Use ipa_pt() if you have nonce words as well as real words in Portuguese and you’d like to generate stress probabilistically based on the lexical statistics in the language. Note that ipa_pt() is not vectorized. Use ipa() if you just want to transcribe a large number of words (real or not) in Portuguese or Spanish and you don’t care about probabilistic stress assignment (i.e., you’re fine with categorical stress assignment). 99% of the time, you will use ipa().
Helper functions
If you plan to tokenize texts and create a table with individual columns for stress and syllables, you can use some simple additional helper functions. For example, getWeight() will take a syllabified word and return its weight profile (e.g., getWeight("kon.to") will return HL). The function getStress()1 will return the stress position of a given word (up to preantepenultimate stress)—the word must already be stressed, but the symbol used can be specified in the function (argument stress). The function can instead extract the stressed syllable with the argument syl = TRUE. Finally, countSyl() will return the number of syllables in a given string, and getSyl() will extract a particular syllable from a string. For example, getSyl(word = "kom-pu-ta-doɾ", pos = 3, syl = "-") will take the antepenultimate syllable of the string in question (you can set the direction of the parsing with the argument dir). The default symbol for syllabification is the period.

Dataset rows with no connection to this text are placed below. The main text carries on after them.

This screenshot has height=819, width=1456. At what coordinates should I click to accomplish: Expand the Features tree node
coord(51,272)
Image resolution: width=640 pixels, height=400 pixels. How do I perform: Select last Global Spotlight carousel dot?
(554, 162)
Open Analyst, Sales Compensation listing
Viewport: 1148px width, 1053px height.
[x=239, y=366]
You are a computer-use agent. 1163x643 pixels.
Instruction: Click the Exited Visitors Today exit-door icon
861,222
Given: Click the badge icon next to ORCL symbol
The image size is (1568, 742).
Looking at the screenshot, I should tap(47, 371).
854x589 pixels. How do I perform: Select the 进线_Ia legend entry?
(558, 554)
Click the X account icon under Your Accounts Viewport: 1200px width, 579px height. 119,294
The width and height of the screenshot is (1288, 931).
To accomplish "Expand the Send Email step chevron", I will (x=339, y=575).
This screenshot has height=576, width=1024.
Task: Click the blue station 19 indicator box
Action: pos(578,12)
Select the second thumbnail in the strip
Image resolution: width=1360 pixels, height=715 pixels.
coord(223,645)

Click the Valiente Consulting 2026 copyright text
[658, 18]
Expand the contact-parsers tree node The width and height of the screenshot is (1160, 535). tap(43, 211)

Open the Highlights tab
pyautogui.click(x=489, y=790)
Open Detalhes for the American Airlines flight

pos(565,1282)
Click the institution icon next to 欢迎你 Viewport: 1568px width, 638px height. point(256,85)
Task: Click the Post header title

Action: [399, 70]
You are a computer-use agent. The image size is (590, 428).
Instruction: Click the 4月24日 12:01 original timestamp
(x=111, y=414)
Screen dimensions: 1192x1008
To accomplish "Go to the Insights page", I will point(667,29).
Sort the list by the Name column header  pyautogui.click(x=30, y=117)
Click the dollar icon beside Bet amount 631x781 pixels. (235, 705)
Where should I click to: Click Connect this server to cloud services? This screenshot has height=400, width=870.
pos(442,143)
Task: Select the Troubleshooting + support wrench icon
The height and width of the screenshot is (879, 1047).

Here’s a simple example of how you could tokenize a text and create a table with coded variables using the functions discussed thus far (and without using packages such as tm or tidytext)—note also the function cleanText().
library(tidyverse)
text = "Por exemplo, em quase todas as variedades do português..."
d = tibble(word = text |>
cleanText())
d = d |>
mutate(IPA = ipa(word),
stress = getStress(IPA),
weight = getWeight(IPA),
syl3 = getSyl(IPA, 3),
syl2 = getSyl(IPA, 2),
syl1 = getSyl(IPA, 1),
syl_st = getStress(IPA, syl = TRUE)) |> # get stressed syllable
filter(!word %in% stopwords_pt) # remove stopwords| word | IPA | stress | weight | syl3 | syl2 | syl1 | syl_st |
|---|---|---|---|---|---|---|---|
| exemplo | e.ˈzem.plo | penult | LHL | e | zem | plo | zem |
| quase | ˈkwa.ze | penult | LL | NA | kwa | ze | kwa |
| todas | ˈto.das | penult | LH | NA | to | das | to |
| variedades | va.ri.e.ˈda.des | penult | LLH | e | da | des | da |
| português | por.tu.ˈges | final | porLH | por | tu | ges | ges |
We often need to extract onsets, nuclei, codas and rhymes from syllables. That’s what syllable() does: given a syllable (phonemically transcribed), the function returns a constituent of interest. Let’s add columns to d where we extract all constituents of the final syllable (syl1 column).
d = d |>
select(-c(syl3, syl2, stress)) |>
mutate(on1 = syllable(syl = syl1, const = "onset"),
nu1 = syllable(syl = syl1, const = "nucleus"),
co1 = syllable(syl = syl1, const = "coda"),
rh1 = syllable(syl = syl1, const = "rhyme"))| word | IPA | weight | syl1 | syl_st | on1 | nu1 | co1 | rh1 |
|---|---|---|---|---|---|---|---|---|
| exemplo | e.ˈzem.plo | LHL | plo | zem | pl | o | NA | o |
| quase | ˈkwa.ze | LL | ze | kwa | z | e | NA | e |
| todas | ˈto.das | LH | das | to | d | a | s | as |
| variedades | va.ri.e.ˈda.des | LLH | des | da | d | e | s | es |
| português | por.tu.ˈges | porLH | ges | ges | g | e | s | es |
It’s important to decide whether we want to count glides as part of onsets or codas, or whether we want them to be included in nuclei only. By default, syllable() assumes that all glides are nuclear. You can change that by setting glides_as_onsets = T and glides_as_codas = T (both are set to F by default).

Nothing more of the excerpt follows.